● Extract to read

──────────────────────────────

This request for exemptive relief is granted based on the contributions made being small in amount, in support of personal relationships, the Firm’s representation that the contributor will be restricted in his municipal securities activities and municipal securities compensation, the individual will be subject to a period of heightened supervision, and the return or reasonable attempt at the return of the contributions.


November 11, 2003

 

This is in response to your letter dated August 6, 2003, requesting an exemption pursuant to NASD Rule 9610(b) for your client, Firm, from the prohibition of engaging in municipal securities business as defined in Municipal Securities Rulemaking Board ("MSRB") Rule G-37 ("Rule"). You have requested this exemption because Name, a municipal finance professional ("MFP") of the Firm and an officer of the Firm’s affiliate, Bank, made the following three political contributions: (1) $131.21 in March 2003; (2) $50.00 on February 8, 2003; and (3) $250.00 on June 8, 2002 ("Contributions").1 You acknowledge that Name was designated as a Firm MFP on December 23, 2002, because Name's responsibilities include offering banking products and services to commercial Bank customers, including certain public entities, and in the course of performing these responsibilities, he solicits certain public entities to bring their municipal securities business to the Firm.

 

You represent that, as part of the Firm’s process for designating Name as an MFP, Name was required, among other things, to: (a) read the Firm’s Political Contributions Policy and Procedures ("Policy"); (b) sign a statement agreeing to comply fully with the Policy, including pre-clearing contribution requests and providing contribution information to the Firm’s Public Finance Compliance team quarterly; and (c) disclose all political contributions made during the previous two years. You represent that in Name’s disclosure to the Firm of political contributions for the prior two years, he did not disclose any contributions to any issuer officials.

──────────────────────────────

● Written instruction 1
List each political contribution named in the exemption letter, giving its amount and date.
● Written instruction 2
Answer these from the exemption letter:
(a) What date does the letter bear?
(b) What was the date of the letter it responds to?
(c) On what date was the contributor designated a municipal finance professional of the Firm?
● Written instruction 3
From the exemption letter, quote the passage between "You represent that, as" and "any issuer officials.", inclusive.
The entries after this point have no connection to the exemption letter.

● Information provided
──────────────────────────────

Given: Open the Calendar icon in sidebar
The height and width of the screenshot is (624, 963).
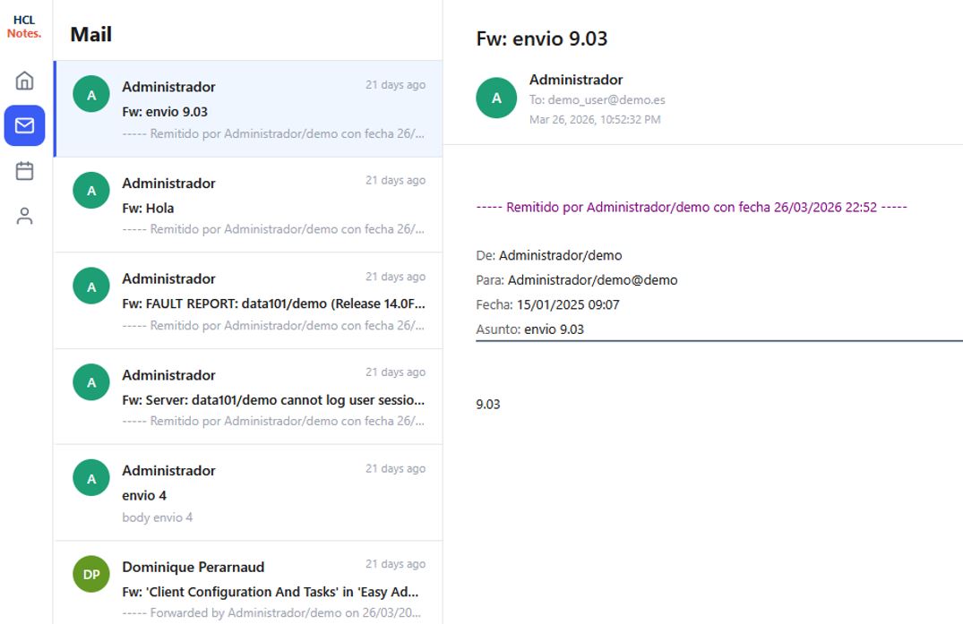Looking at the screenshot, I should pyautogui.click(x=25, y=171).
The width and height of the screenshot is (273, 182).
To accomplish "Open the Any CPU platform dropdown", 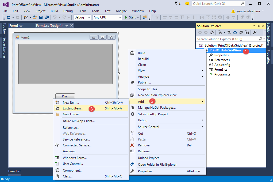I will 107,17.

──────────────────────────────

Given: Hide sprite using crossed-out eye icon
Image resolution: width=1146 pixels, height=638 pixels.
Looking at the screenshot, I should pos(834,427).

──────────────────────────────

● Answer 1
$131.21 in March 2003
$50.00 on February 8, 2003
$250.00 on June 8, 2002

● Answer 2
(a) November 11, 2003
(b) August 6, 2003
(c) December 23, 2002

● Answer 3
You represent that, as part of the Firm’s process for designating Name as an MFP, Name was required, among other things, to: (a) read the Firm’s Political Contributions Policy and Procedures ("Policy"); (b) sign a statement agreeing to comply fully with the Policy, including pre-clearing contribution requests and providing contribution information to the Firm’s Public Finance Compliance team quarterly; and (c) disclose all political contributions made during the previous two years. You represent that in Name’s disclosure to the Firm of political contributions for the prior two years, he did not disclose any contributions to any issuer officials.